→ **REQUIREMENT**
Rewrite the entries, starting at the beginning and stopping after the line that contains "coord(25,324)". Multiply every coordinate in the answers by 1.2 and round to whole numbers, with halves rounded up, but keep the requests and all their numbers as they are.
— START INFORMATION SHOWN —
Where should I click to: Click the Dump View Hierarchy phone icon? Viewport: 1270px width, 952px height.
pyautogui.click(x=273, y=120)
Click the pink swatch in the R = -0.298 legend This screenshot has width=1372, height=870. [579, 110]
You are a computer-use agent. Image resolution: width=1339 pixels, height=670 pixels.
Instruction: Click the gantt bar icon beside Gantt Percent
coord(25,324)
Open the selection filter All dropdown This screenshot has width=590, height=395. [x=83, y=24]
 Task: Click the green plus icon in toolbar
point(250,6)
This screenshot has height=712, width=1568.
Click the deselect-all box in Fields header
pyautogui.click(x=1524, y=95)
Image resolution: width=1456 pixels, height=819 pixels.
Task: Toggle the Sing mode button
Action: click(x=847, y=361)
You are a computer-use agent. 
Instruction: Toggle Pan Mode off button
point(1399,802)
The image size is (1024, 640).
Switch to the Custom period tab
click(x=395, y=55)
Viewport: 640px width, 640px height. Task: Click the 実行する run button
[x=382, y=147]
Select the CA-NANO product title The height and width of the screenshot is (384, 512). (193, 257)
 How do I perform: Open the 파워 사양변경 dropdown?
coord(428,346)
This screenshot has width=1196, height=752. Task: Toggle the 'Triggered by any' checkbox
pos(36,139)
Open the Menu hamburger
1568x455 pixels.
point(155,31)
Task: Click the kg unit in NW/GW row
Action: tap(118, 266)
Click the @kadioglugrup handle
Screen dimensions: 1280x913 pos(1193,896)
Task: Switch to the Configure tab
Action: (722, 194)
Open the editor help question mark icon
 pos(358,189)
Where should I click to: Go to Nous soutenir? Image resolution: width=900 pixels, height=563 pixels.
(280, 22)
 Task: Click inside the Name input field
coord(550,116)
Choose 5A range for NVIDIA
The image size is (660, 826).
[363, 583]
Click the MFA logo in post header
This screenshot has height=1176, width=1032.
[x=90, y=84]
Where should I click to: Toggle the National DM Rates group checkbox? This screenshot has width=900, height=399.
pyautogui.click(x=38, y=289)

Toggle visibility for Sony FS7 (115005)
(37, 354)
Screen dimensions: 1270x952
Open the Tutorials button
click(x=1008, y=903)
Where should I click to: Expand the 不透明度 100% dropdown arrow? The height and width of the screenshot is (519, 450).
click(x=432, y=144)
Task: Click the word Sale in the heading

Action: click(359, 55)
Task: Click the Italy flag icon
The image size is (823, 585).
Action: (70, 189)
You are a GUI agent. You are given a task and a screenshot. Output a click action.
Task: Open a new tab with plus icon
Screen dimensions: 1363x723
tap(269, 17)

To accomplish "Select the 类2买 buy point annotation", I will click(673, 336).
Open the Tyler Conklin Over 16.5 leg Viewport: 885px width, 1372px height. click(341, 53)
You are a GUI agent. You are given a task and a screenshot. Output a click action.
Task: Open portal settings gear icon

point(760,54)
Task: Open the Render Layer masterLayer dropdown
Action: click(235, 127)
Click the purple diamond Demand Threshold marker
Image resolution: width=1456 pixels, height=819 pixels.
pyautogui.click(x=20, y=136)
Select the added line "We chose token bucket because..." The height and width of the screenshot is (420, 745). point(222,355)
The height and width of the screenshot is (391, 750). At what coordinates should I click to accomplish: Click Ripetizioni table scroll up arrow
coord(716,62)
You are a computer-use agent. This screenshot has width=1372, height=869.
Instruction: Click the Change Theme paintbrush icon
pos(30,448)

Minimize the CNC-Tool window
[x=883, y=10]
— END INFORMATION SHOWN —
→ **RESPONSE TO THIS EXERCISE**
Where should I click to: Click the Dump View Hierarchy phone icon? Viewport: 1270px width, 952px height.
pyautogui.click(x=328, y=144)
Click the pink swatch in the R = -0.298 legend This screenshot has width=1372, height=870. [695, 132]
You are a computer-use agent. Image resolution: width=1339 pixels, height=670 pixels.
Instruction: Click the gantt bar icon beside Gantt Percent
coord(30,389)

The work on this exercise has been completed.